GIVEN REQUEST -
Rescale the items from the line with "Tap the Isles" to the line with "Select the FRANCE label on the map [785, 456]", both included, and give only those lines again, with their requests. Multiply every coordinate in the answers by 0.95 and round to whole numbers, halves up.

>> start GIVEN RECORDS

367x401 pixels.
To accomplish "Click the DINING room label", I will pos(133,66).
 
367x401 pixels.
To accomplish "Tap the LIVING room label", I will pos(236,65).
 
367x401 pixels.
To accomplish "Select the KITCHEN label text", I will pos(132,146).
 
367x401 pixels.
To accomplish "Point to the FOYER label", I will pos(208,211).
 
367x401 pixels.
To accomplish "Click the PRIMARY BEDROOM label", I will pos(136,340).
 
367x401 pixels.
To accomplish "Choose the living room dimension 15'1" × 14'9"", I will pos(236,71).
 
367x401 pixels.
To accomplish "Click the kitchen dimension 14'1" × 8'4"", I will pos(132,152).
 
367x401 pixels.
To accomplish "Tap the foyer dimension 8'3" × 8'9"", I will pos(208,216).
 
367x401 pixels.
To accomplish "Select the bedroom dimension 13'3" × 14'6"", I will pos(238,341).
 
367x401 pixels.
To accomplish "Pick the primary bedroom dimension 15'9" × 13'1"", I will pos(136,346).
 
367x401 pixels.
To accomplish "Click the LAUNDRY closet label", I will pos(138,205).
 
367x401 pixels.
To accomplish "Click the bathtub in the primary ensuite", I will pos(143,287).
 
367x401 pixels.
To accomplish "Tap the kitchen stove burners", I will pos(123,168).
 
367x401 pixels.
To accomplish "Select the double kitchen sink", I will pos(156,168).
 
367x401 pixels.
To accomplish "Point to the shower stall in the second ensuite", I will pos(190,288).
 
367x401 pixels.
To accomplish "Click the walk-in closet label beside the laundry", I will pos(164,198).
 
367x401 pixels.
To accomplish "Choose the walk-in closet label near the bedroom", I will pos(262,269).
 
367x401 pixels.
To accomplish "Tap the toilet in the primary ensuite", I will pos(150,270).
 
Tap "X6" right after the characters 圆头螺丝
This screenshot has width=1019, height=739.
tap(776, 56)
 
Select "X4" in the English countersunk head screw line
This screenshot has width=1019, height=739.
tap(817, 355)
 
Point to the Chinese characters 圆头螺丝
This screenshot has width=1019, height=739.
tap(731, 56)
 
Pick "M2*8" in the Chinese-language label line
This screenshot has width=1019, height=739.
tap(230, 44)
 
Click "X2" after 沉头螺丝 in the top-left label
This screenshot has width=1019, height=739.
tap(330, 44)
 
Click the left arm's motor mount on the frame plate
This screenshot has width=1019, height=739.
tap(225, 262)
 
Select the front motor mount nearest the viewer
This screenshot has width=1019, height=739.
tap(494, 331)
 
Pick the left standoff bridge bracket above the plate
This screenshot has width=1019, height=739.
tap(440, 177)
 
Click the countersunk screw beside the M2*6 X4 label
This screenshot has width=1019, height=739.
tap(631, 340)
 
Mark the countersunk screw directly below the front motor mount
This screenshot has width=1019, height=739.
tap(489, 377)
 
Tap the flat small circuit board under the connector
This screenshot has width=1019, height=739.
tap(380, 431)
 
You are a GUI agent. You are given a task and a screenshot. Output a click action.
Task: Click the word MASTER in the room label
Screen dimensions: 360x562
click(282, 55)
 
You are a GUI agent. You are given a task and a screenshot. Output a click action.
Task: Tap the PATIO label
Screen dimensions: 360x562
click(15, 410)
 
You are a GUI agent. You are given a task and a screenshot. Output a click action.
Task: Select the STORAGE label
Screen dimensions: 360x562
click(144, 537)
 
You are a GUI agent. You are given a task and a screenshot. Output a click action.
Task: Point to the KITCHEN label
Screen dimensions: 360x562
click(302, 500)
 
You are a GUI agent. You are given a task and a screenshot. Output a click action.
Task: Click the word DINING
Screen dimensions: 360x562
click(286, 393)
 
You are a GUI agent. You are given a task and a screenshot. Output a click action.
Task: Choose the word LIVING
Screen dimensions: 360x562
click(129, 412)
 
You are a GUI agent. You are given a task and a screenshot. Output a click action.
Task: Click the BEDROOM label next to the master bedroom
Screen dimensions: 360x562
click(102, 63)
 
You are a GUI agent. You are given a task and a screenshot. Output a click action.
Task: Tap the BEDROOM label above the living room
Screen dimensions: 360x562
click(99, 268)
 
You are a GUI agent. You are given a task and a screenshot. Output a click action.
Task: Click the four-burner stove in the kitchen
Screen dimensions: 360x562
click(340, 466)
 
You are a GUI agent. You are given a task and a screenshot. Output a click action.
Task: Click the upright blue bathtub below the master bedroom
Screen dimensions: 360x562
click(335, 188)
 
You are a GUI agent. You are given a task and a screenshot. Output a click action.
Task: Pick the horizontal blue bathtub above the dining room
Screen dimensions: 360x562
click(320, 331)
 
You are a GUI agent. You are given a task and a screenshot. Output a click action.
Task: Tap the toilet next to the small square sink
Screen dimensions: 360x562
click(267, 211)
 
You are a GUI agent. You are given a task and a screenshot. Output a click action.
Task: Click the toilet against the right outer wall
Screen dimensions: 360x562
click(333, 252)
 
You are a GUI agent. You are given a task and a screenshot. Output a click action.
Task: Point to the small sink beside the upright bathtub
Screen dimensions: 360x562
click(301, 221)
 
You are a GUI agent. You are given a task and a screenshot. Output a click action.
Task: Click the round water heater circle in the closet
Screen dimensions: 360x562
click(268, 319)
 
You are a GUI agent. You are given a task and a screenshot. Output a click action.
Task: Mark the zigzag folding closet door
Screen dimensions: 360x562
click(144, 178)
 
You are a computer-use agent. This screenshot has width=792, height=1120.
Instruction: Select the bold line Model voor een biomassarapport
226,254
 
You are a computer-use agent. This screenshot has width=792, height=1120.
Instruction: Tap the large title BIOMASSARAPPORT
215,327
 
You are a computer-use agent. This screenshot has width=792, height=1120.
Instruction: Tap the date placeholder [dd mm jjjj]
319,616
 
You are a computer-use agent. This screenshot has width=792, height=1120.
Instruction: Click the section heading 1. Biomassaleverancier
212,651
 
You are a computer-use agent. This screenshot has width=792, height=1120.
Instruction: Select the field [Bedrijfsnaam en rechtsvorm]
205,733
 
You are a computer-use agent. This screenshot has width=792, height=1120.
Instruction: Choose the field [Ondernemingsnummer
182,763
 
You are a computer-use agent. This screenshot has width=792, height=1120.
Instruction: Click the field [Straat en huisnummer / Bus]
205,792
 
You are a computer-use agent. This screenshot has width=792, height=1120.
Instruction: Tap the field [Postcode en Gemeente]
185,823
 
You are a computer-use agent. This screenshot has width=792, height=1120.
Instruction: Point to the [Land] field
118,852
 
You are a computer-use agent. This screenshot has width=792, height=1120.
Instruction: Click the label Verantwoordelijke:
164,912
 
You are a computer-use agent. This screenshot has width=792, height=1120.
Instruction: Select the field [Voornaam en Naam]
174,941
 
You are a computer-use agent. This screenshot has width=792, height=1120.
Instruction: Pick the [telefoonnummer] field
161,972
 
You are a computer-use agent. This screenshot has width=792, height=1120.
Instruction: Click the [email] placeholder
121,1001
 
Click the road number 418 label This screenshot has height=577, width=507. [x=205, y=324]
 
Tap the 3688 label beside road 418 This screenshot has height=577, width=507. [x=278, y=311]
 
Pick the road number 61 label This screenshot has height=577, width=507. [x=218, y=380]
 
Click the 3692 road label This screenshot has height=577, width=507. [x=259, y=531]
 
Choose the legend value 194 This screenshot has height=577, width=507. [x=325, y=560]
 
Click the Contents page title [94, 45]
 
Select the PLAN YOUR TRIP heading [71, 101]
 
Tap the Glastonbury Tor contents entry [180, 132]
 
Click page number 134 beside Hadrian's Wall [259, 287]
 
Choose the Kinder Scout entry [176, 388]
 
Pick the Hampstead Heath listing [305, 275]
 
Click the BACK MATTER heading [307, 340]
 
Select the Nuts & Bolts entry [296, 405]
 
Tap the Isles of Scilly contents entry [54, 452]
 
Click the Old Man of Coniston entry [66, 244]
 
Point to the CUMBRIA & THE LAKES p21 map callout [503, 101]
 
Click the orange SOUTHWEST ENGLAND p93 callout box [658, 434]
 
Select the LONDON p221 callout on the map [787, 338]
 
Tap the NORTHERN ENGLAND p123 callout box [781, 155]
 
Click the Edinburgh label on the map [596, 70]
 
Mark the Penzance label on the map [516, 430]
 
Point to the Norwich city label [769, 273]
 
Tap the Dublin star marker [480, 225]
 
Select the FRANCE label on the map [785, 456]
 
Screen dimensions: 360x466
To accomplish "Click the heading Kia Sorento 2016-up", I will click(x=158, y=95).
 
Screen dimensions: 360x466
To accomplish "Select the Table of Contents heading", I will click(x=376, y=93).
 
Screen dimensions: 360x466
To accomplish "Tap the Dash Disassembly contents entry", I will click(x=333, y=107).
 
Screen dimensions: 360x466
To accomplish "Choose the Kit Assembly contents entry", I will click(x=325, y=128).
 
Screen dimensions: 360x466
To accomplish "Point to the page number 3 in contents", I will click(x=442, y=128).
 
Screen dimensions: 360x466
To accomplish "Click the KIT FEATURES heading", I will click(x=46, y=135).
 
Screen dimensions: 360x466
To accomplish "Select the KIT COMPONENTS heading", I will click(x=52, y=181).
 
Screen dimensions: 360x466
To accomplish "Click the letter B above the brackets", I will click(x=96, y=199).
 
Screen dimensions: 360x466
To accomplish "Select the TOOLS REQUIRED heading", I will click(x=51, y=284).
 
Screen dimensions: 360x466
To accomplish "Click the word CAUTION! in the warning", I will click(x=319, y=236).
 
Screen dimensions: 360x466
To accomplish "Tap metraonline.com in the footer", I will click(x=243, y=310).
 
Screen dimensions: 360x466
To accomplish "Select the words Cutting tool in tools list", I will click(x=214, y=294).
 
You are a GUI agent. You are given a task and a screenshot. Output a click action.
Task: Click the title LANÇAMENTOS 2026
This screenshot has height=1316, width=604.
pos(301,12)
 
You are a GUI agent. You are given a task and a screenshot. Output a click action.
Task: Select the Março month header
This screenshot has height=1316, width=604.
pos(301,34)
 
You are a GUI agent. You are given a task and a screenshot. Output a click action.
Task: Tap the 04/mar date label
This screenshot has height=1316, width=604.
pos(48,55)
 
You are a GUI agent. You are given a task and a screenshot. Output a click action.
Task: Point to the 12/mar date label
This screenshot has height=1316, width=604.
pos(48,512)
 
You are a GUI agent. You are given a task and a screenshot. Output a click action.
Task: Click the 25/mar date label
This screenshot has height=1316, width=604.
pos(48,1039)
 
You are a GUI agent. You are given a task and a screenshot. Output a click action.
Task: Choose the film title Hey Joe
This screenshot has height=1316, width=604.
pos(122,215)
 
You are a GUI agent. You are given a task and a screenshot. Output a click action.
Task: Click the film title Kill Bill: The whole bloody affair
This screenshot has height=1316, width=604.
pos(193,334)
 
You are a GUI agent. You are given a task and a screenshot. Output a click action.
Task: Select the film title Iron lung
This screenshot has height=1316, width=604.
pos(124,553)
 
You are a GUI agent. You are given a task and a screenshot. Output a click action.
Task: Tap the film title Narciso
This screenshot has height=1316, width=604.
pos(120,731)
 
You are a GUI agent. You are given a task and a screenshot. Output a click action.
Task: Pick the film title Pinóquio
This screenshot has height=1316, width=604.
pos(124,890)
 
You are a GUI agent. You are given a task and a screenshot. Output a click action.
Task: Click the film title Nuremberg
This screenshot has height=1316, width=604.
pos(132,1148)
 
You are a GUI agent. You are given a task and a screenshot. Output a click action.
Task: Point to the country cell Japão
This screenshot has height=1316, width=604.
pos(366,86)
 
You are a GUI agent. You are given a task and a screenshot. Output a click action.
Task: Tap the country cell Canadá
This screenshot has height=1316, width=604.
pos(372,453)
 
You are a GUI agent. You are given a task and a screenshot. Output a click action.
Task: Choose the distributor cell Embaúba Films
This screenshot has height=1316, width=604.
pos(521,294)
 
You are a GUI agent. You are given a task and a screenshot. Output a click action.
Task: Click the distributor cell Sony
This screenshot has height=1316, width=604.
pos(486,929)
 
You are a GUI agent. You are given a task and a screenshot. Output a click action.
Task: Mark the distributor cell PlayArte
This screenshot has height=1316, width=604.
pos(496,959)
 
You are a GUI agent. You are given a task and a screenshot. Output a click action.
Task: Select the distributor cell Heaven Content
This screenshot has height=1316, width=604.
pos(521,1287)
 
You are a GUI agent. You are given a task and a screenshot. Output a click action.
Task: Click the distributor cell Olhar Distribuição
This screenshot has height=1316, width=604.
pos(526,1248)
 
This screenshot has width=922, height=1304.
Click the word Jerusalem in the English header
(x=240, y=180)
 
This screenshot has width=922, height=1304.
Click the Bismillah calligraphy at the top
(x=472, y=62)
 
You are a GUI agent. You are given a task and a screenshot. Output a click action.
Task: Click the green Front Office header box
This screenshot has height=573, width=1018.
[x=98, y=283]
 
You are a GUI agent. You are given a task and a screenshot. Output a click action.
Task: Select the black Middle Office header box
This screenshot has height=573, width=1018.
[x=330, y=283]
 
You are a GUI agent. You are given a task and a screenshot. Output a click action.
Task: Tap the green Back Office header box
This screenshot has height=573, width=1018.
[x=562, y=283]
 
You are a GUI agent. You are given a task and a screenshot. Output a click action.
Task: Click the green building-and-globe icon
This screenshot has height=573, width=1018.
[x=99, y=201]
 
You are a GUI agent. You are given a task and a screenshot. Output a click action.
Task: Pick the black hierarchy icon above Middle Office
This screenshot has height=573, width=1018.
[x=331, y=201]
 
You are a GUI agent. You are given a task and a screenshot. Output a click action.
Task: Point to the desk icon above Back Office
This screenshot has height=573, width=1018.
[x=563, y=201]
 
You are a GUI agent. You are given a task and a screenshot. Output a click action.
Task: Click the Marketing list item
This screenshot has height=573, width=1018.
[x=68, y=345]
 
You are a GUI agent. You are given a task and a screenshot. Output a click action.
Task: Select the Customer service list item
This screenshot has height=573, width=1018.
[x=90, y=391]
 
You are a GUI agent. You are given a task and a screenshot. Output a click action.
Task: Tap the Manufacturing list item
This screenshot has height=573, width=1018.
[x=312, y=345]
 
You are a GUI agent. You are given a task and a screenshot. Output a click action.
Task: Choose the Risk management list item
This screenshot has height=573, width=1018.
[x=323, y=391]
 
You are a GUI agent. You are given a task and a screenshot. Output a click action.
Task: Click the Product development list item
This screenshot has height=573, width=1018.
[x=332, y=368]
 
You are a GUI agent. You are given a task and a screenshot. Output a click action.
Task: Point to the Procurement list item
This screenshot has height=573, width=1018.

>> end GIVEN RECORDS

SOLUTION FOR THIS EXERCISE -
Tap the Isles of Scilly contents entry [51, 429]
 
Click the Old Man of Coniston entry [63, 232]
 
Point to the CUMBRIA & THE LAKES p21 map callout [478, 96]
 
Click the orange SOUTHWEST ENGLAND p93 callout box [625, 412]
 
Select the LONDON p221 callout on the map [748, 321]
 
Tap the NORTHERN ENGLAND p123 callout box [742, 147]
 
Click the Edinburgh label on the map [566, 67]
 
Mark the Penzance label on the map [490, 409]
 
Point to the Norwich city label [731, 259]
 
Tap the Dublin star marker [456, 214]
 
Select the FRANCE label on the map [746, 433]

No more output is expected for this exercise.